Fracture Behaviour of Two Microstructurally Different Rocks Exposed to High Static Stress and Cyclic Disturbances: Fid-Bau Portal

Fracture Behaviour of Two Microstructurally Different Rocks Exposed to High Static Stress and Cyclic Disturbances

Miao, Shuting / Pan, Peng-Zhi / Yu, Peiyang / Hou, Wenbo

Abstract The mechanical behavior of rocks under cyclic loading has been widely studied, while the effect of microstructure on the dynamic responses of rocks was not well clarified. A series of uniaxial monotonic and coupled static–dynamic tests were performed on two microstructurally different rocks, i.e. red sandstone and granite, with the combination of digital image correlation (DIC) and acoustic emission (AE) techniques. Experimental results revealed that dynamic disturbances have a large role in the damage evolution and fracturing mechanism of rocks. A two- or three-stage evolution trend is observed in the variations of axial strain and cumulative AE counts during cyclic disturbances. The microstructure within rocks significantly affects the dynamic responses of rocks.

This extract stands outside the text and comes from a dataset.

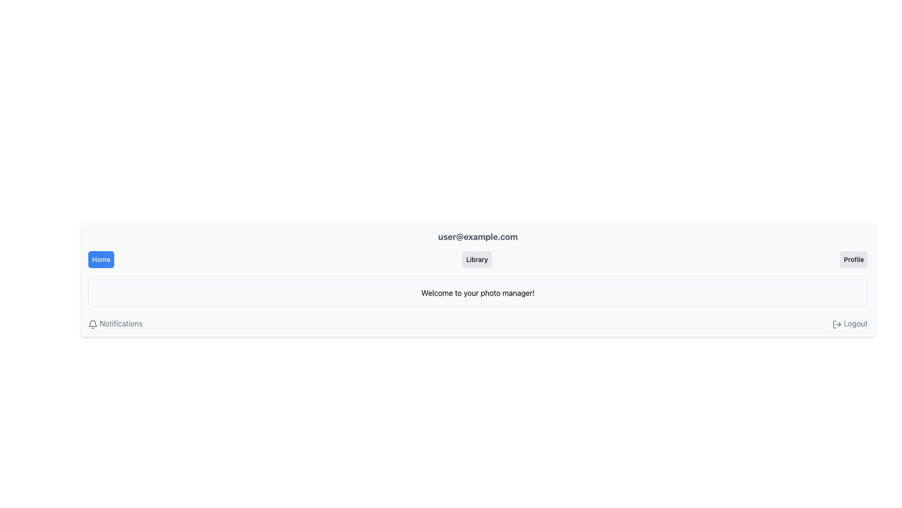  I want to click on the static text element that provides a welcoming statement to users, which is positioned below the user email and Library button, and above the lower navigation options like Notifications and Logout, so click(478, 292).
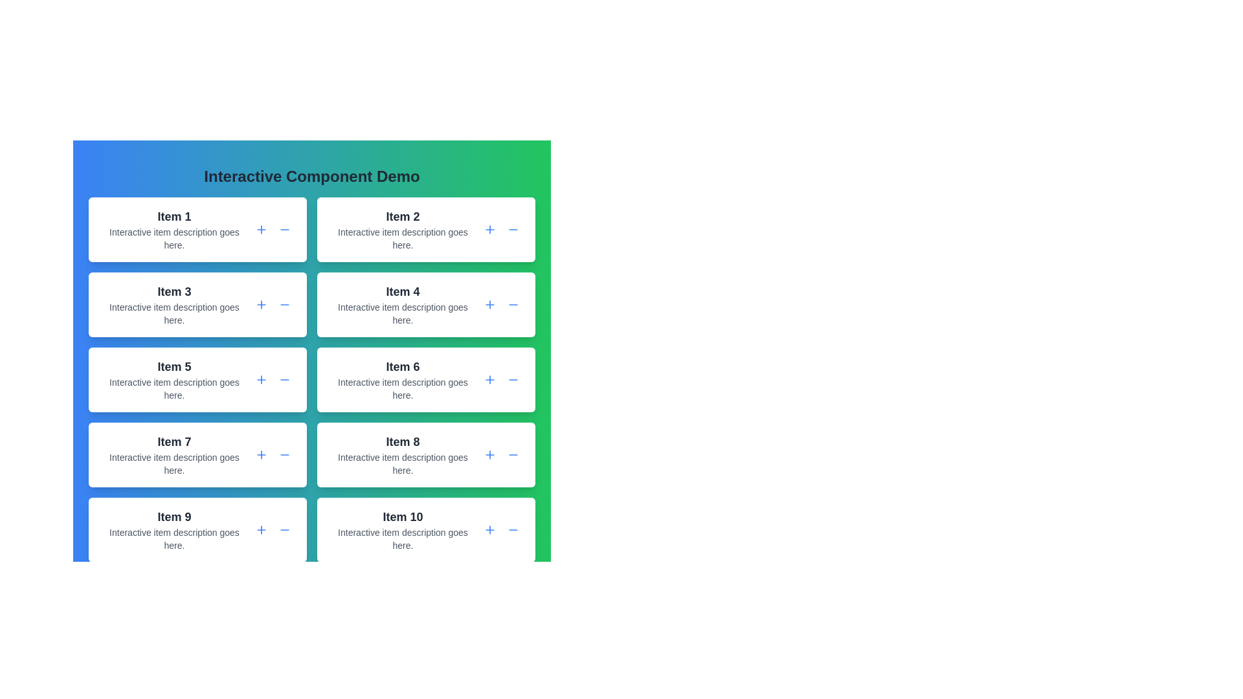 Image resolution: width=1243 pixels, height=699 pixels. What do you see at coordinates (402, 216) in the screenshot?
I see `the static text label displaying 'Item 2', which is styled in a larger bold font and centrally aligned within the top-right card of a grid layout` at bounding box center [402, 216].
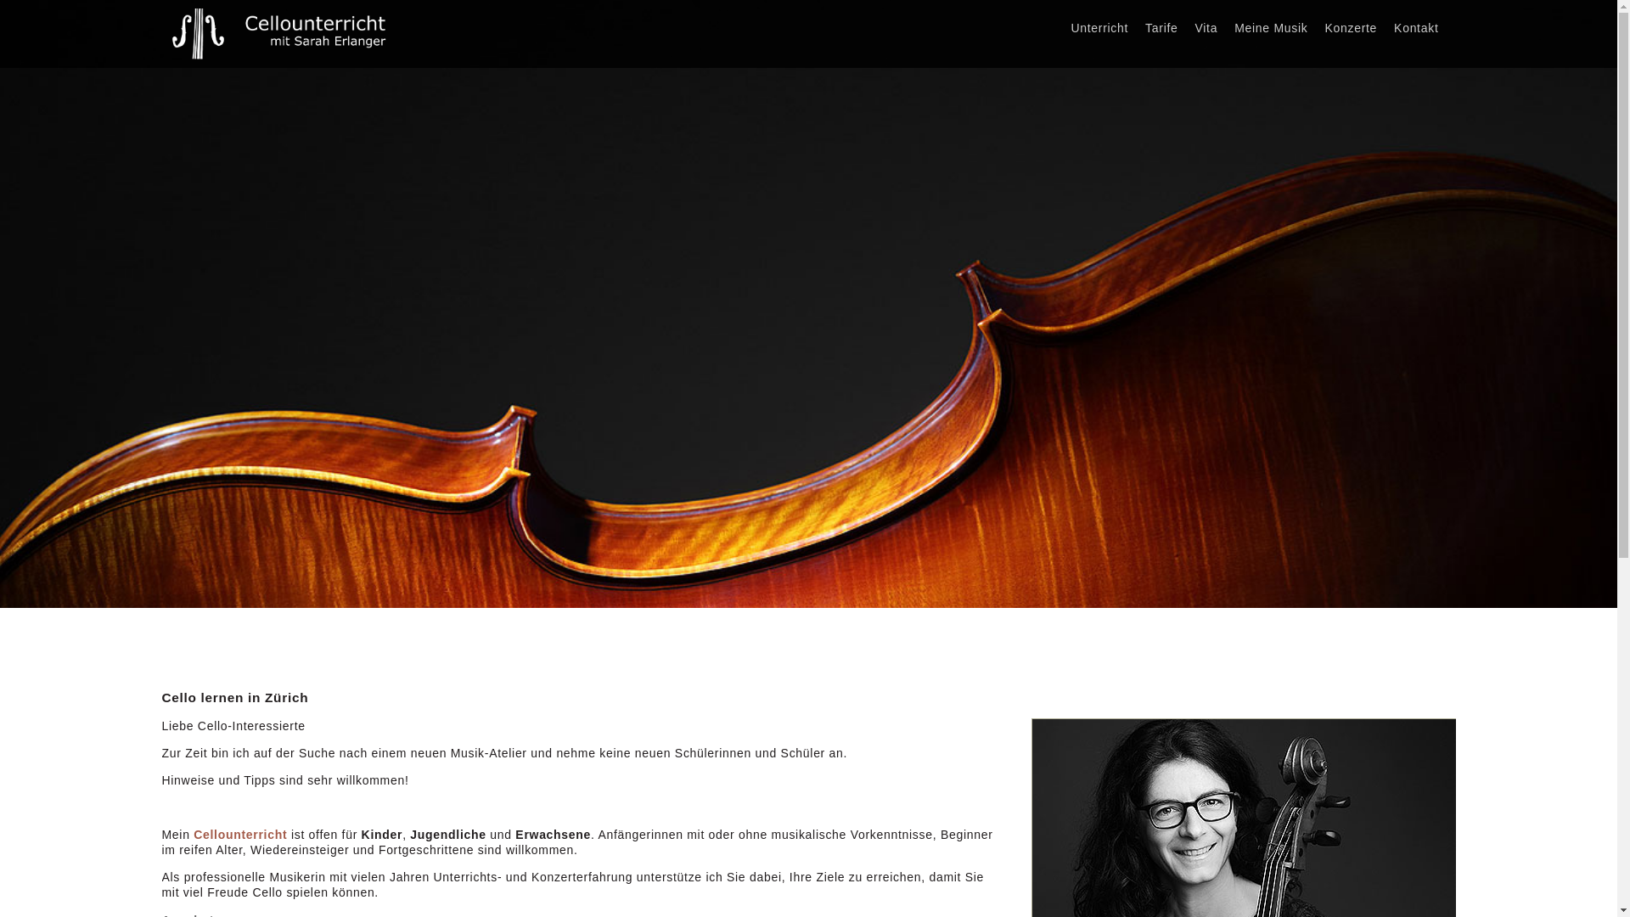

The cyclic disturbance or disturbance history greatly enhances the strength and brittleness of red sandstone specimens and induces more energetic fractures. The failure mechanism of red sandstone is correlated to both intercrystalline slip and microfracturing. The inclined strain bands resulting from the irreversible deformation first merge, and then several short cracks appear in the form of high-strain bands and further coalesce as the cyclic disturbances proceed. Different from the red sandstone specimen, the granite specimen starts to generate abundant microcracks at high static stress, and those cracks are further activated, blunted, and unstably propagated during cyclic disturbances, resulting in tensile failure at a stress level much lower than its UCS. In addition, cyclic disturbances can induce more major tensile cracks and promote crack branching in granite specimens. The dynamic instability of the two microstructurally different rocks is generally preceded by an abrupt increase in the AE count rate and a decrease in the b value, which can be utilized for disaster prediction in rock and mining engineering.

Highlights The coupled static-dynamic tests were performed on microstructurally different rocks.The effect of rock microstructure on the dynamic responses of rocks is clarified.The dynamic failure of rocks is preceded by an abrupt increase in AE rate and a decrease in b value.